Barcelona, Hospital Universitari Vall d’Hebron
Bergamo, Azienda Ospedaliera Papa Giovanni XXIII
Essen, University Children`s Hospital
Gdansk, University Clinical Centre
Genova, Istituto Giannina Gaslini
Hamburg, UKE University Hospital
Heidelberg, University Hospital
London Great Ormond Street Hospital
Milano, Fondazione IRRCS Ca’ Granda Ospedale Maggiore Policlinico
Munster University Hospital
Naples UO Nephrology and Dialysis – Università della Campania
Newcastle Royal Victoria Infirmary
Padova, Azienda Ospedaliera di
Paris, Necker-Enfants Malades University Hospital
Prague, University Hospital
Rome, Gemelli Hospital
Rome, Bambino Gesù Children’s Hospital
Torino, San Giovanni Bosco Hospital and University of Torino
Vilnius University Hospital Santaros Klinikos
Ankara, Hacettepe University Faculty of Medicine (external center)
Berlin, Charité – Universitätsmedizin Berlin (external center)
Oviedo, Asturias, Hospital Universitario, Oviedo University (external center)
Tehran University of Medical Sciences (external center)
Weisenbach Test Centre (external Centre)
Source ERKNet website.
Those in bold lettering have attained TMA expert status. If you are an aHUS patient at these centres it is possible that you could be enrolled in the Registry . If not treated by them then you are not enrolled so far.
All Registries have to start somewhere. According to ERKNet’s website there are around 40,000 rare renal patients treated at all the Expert Centres so far recruited to the network. These are from a number of countries in Europe. ( plus non EU counties like Turkey and Iran). So there is a long way to go.

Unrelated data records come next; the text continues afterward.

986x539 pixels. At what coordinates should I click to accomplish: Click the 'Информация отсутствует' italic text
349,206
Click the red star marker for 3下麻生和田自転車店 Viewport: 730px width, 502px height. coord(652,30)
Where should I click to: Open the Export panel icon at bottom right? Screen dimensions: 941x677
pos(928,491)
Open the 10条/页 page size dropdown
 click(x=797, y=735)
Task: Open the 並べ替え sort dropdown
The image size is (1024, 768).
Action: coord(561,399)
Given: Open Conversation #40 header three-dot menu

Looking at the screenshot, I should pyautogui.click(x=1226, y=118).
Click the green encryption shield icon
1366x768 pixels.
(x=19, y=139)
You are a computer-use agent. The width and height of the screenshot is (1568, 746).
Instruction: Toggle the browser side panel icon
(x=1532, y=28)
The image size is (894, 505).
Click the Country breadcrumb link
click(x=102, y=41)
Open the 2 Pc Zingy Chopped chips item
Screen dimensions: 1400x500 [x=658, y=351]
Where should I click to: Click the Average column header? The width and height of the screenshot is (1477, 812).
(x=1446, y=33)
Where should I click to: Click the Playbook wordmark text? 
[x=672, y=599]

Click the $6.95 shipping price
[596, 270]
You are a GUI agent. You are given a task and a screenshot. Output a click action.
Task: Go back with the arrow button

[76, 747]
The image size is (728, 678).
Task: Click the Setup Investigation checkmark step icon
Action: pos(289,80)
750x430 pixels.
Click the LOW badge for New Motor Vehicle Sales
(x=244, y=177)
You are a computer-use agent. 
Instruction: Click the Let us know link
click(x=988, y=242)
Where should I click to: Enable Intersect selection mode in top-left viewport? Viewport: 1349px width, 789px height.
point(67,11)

How many aHUS will be enrolled in the Registry? That is anybody’s guess. Until there is a publication about the characteristics by ERKNet’s TMA working group, it will remain unknown.
It will also be some time ,maybe a decade,before anything is reported on the outcomes of treated patients as treatment protocols are defined, redefined and developed and progress evaluated ,which is the prime objective of this Registry.
The aHUS patient community is fortunate in having so many patient registries , many rare diseases do not have any.
aHUS patients have their own research agenda and a declared willingness to support activities such as registries which can give them answers.